**Text excerpt:**
::::::::

As the most common form of arthritis, osteoarthritis is a degenerative joint disease that causes deterioration of cartilage between bones. Factors that may cause the development and progression of the disease include aging, genetics, obesity, and joint injuries from sports, work, or accidents.
A healthy knee is designed to move and endure the forces of everyday activities. Cartilage that covers the ends of our bones acts like a cushion or shock absorber to prevent joints from grinding. For those who suffer from osteoarthritis of the knee, the cartilage of the affected joint is roughened and becomes worn down, causing the bone ends to rub against each other.
Osteoarthritis usually affects the weight-bearing sections of the knee, which include the junction of the lower leg bone (tibia) with the upper leg bone (femur), and beneath the kneecap (patella). The disease may affect only one section of the knee, leaving the two other sections relatively healthy. While anti-inflammatory drugs, cortisone injections, and physiotherapy are short-term solutions to managing the pain, many people eventually require knee replacement surgery.
Individuals with osteoarthritis may experience aching, stiffness, and eventual loss of mobility within the knee joint. Inflammation may or may not be present. The pain may be severe at times, followed by periods of relative relief. It often worsens after extensive use of the knee and is more likely to occur at night than in the morning. Stiffness tends to follow periods of inactivity, such as sleep or sitting and can be eased by stretching and exercise. Pain also seems to increase in humid weather. As the disease progresses, the pain may occur even when the joint is at rest and can keep the sufferer awake at night.
Osteoarthritis is often visible on X-rays. Cartilage loss is indicated if the normal space between the bones is narrowed, if there is an abnormal increase in bone density, or if bony projections or erosions are evident. A blood test for rheumatoid is often taken to rule out rheumatoid arthritis.
Your surgeon will conduct an examination of your knee, including range of motion and detection of deformities (conditions better known as "knock-kneed" or "bowlegged"). You will be asked to describe the pain in your knee.
Your surgeon will also record your medical history, often asking you a series of questions about injuries, infections, ailments you have experienced, and any medications you are taking.

::::::::

**Your task:** Continue the text on knee osteoarthritis from where it stops, picking up after the part about the surgeon recording your medical history.

::::::::

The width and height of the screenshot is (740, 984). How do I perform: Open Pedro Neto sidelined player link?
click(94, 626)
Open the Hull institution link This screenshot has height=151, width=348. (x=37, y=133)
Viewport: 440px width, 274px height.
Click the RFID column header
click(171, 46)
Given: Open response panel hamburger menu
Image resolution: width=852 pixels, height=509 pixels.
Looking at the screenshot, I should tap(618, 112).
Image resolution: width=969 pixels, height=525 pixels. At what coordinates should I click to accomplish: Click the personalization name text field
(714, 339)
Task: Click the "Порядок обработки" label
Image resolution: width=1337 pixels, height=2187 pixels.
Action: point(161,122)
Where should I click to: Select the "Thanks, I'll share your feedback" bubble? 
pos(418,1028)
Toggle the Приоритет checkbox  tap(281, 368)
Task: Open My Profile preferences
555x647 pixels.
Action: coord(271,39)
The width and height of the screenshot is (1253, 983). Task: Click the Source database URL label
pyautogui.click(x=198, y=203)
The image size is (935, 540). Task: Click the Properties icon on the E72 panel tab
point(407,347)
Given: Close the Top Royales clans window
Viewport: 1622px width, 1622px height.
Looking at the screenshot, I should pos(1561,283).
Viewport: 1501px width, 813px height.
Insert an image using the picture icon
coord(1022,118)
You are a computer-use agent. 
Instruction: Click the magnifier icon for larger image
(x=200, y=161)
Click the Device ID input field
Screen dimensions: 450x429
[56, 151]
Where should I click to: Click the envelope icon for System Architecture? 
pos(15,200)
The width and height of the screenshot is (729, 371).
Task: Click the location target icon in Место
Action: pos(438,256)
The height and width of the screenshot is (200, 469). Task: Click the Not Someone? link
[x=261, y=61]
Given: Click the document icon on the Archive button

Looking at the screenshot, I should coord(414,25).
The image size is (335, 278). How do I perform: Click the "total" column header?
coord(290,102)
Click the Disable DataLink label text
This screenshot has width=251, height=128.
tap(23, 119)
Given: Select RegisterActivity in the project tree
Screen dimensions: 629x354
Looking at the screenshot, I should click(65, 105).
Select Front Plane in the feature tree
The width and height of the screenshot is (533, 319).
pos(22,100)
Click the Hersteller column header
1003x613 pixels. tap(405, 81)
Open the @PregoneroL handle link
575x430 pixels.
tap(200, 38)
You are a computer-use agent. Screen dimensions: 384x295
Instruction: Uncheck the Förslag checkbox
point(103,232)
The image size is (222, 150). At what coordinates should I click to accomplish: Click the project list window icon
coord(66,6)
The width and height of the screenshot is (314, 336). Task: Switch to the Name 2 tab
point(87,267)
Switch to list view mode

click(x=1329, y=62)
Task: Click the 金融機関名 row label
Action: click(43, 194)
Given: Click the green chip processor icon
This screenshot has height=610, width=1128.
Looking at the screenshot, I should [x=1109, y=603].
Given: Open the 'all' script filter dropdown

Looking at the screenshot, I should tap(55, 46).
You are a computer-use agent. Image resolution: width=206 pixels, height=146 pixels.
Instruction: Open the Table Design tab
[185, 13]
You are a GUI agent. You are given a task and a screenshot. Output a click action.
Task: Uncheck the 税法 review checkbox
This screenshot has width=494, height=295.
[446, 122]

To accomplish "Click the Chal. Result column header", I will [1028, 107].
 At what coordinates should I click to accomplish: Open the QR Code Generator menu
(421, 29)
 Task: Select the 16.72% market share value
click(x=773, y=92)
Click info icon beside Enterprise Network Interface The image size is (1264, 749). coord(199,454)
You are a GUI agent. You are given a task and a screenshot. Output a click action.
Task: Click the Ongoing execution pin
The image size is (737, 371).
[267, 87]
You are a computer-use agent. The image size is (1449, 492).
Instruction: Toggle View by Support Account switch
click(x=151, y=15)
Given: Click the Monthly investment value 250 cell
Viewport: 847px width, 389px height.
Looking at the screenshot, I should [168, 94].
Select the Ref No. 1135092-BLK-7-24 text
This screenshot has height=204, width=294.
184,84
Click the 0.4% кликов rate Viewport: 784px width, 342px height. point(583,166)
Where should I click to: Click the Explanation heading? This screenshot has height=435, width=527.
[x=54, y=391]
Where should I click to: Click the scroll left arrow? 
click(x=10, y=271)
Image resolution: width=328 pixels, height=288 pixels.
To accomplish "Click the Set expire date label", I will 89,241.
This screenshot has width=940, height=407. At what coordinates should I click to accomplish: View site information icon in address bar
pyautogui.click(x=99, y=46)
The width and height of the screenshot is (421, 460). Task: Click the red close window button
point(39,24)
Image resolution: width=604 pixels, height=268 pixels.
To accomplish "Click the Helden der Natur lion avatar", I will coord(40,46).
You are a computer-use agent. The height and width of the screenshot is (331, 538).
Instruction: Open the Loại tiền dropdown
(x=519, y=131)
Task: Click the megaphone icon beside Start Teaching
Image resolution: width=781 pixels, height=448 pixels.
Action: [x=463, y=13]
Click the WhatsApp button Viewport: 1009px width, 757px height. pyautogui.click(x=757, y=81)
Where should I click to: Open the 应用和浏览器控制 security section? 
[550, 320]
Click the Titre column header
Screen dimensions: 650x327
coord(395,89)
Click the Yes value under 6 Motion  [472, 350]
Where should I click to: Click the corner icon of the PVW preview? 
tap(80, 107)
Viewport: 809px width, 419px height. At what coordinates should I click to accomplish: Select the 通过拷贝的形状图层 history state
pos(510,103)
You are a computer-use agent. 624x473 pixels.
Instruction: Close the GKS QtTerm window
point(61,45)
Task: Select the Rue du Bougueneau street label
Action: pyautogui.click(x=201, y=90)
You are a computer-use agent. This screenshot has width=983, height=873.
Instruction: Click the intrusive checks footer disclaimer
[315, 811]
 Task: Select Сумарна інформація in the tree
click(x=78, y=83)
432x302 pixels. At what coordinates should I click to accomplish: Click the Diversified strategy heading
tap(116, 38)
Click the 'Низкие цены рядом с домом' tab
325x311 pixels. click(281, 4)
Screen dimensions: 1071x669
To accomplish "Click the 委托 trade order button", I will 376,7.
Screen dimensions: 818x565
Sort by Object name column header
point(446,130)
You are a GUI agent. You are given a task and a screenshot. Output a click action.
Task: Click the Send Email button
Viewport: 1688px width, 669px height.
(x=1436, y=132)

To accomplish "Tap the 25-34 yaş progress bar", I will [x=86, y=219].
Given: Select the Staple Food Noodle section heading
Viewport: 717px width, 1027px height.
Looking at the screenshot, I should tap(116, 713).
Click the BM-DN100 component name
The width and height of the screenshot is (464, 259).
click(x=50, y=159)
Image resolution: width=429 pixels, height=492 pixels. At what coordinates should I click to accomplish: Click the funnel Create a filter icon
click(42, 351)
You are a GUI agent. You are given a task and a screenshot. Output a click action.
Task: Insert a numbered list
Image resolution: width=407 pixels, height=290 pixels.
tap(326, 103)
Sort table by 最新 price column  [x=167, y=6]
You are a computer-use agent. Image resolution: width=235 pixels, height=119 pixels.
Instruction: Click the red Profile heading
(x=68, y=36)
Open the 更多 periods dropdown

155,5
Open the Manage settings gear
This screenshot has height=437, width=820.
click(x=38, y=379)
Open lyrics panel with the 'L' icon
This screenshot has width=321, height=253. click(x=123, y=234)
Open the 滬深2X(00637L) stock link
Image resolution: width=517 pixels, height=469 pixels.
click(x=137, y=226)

::::::::

**Task result:**
From this information and examination, your surgeon will choose the most appropriate treatment option.
Once your surgeon diagnoses osteoarthritis, you should discuss with him the possible treatment options and which one best suits the severity of your condition.
The NexGen Complete Knee Solution LPS-Flex Fixed Bearing Knee is the latest in total knee replacement options from Zimmer. The NexGen Complete Knee Solution LPS-Flex Fixed Bearing Knee is specifically designed to safely accommodate flexion of up to 155 degrees. Generally, knee replacements have been designed to accommodate flexibility up to 125 degrees.
Flexion is the action of bending a joint, such as your knee or elbow. The opposite motion is extension, which is the act of straightening a joint, such as the knee when you are standing.
Your need and desire for high flexion may be dictated by your favorite activities or cultural background. Many daily activities require the ability to bend the knee beyond 125 degrees. Climbing stairs, for example, requires a range of motion from 75 to 140 degrees while sitting in a chair and standing up again requires a 90-to-130-degree range of motion. Other activities, like gardening, playing golf, or kneeling for prayer involve motions that require up to 130 to 150 degrees of flexion to perform.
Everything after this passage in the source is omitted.